Review and Launch the Deployment
You've successfully finished creating the deployment.
-
Click one of the following buttons:
- Exit - Saves the deployment and exits the wizard, displaying the Deactivated deployment in the Deployments view. You can start the deployment at a later time.
- Launch Deployment - Starts the deployment, provisions Google Compute Engine VM instances in your Google VPC network, and launches a StreamSets engine on each instance.
-
If the deployment launches a Transformer engine that works with a Spark cluster, you must grant the Spark cluster
access to Transformer.
For instructions, see Granting the Spark Cluster Access to Transformer in the Transformer engine documentation.
Editing a GCE Deployment
You can edit a GCE deployment while it is deactivated or active.
When you stop a deployment, all existing VM instances are deleted. After you edit properties and then restart the deployment, Control Hub uses Google Cloud Deployment Manager to provision a new group of VM instances and launch a new StreamSets engine instance on each VM instance.
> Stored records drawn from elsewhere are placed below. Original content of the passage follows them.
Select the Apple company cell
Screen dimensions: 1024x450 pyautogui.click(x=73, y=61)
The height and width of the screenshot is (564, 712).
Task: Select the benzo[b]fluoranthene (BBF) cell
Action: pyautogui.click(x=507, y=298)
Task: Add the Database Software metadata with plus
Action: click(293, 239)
- General deployment or engine properties
- When you edit general deployment or engine properties while the deployment is active, Google Cloud Deployment Manager continues running the existing VM instances. Changes to all StreamSets engine instances are replicated on the next restart of the engines.
- GCE properties
- When you edit GCE properties while the deployment is active, Google Cloud Deployment Manager replaces all of the existing VM instances. This results in engine downtime while the new instances are being provisioned.
To edit a deployment, locate the deployment in the Deployments view. In the Actions column, click the More icon () and then click Edit.
Tracking URL
When you view the details of an active GCE deployment, you can access a tracking URL to the Google Cloud Console. Use the URL to view details about the Google Cloud resources automatically provisioned for the StreamSets deployment.
To access the tracking URL, click a GCE deployment name in the Deployments view and then locate the Tracking URL property in the deployment details.
- VM instance template
- Managed instance group
- Autoscaler
For example, the following image displays a sample overview page:
The following topics provide brief tips on finding the most useful information about the provisioned resources. For more details about monitoring a Google Cloud deployment, see the Google Cloud documentation.
VM Instance Template
In the Google deployment overview page, click the link to the VM instance template and then click Manage Resource on the right.
The Google Cloud Console displays the following details about the instance template. Use the details to verify that the StreamSets parent environment and deployment are configured with the correct values, such as the networking information or the SSH key:
Managed Instance Group
In the Google deployment overview page, click the link to the managed instance group and then click Manage Resource on the right.
The Google Cloud Console displays details about the instance group, including the status of the instance group, the number of provisioned VM instances, and an Errors tab. The Errors tab lists errors that occurred while provisioning the managed instance group; however, the list is not necessarily comprehensive.
For example, the following image displays an instance group with a Ready status that includes one VM instance:
In the Instance Group Members section, click an instance name to view specific details about the VM instance. For example, click instance-5rz2 in the image above. The VM instance details page also allows you to use SSH to connect to the VM instance, even if you didn't provide an SSH key when creating the deployment.